You can see the result in JSON format. The result of the above command is:
{
"status": {
"code": 202,
"description": "Request accepted, processing continues off-line",
"phrase": "Accepted"
},
"time": 6.699562072753906e-05
}
Index documents in bulk¶
Indexing documents in bulk by the following command:
$ curl -s -X PUT -H "Content-Type:application/json" http://localhost:8080/myindex/_docs -d @./example/bulk_index.json | jq .
You can see the result in JSON format. The result of the above command is:
{
"status": {
"code": 202,
"description": "Request accepted, processing continues off-line",
"phrase": "Accepted"
},
"time": 0.00018596649169921875
}
Delete documents in bulk¶
Deleting documents in bulk by the following command:
$ curl -s -X DELETE -H "Content-Type:application/json" http://localhost:8080/myindex/_docs -d @./example/bulk_delete.json | jq .
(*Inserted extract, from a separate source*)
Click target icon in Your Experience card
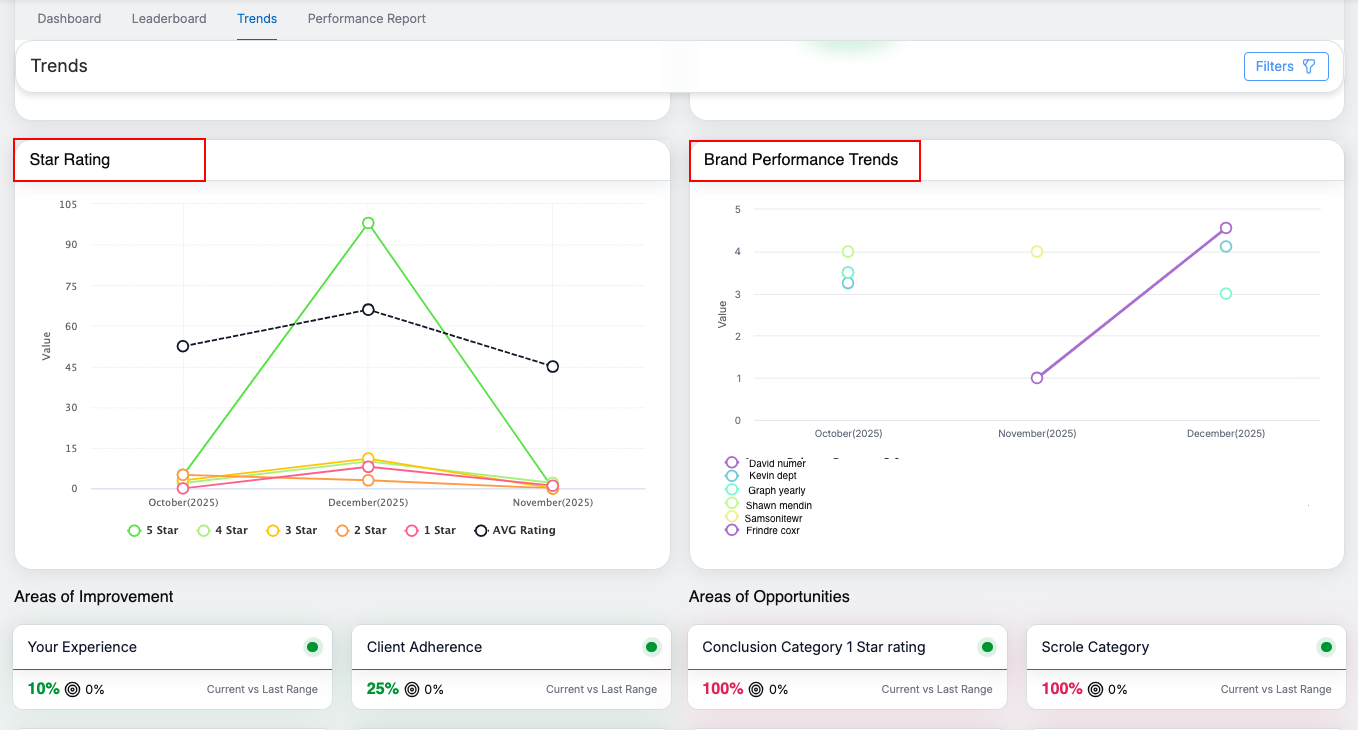 pos(72,689)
You can see the result in JSON format. The result of the above command is:
{
"status": {
"code": 202,
"description": "Request accepted, processing continues off-line",
"phrase": "Accepted"
},
"time": 0.00232696533203125
}
Search documents¶
Once created an index and added documents to it, you can search for those documents.
Searching documents¶
Searching documents by the following command:
$ curl -s -X GET http://localhost:8080/myindex/_search?query=search | jq .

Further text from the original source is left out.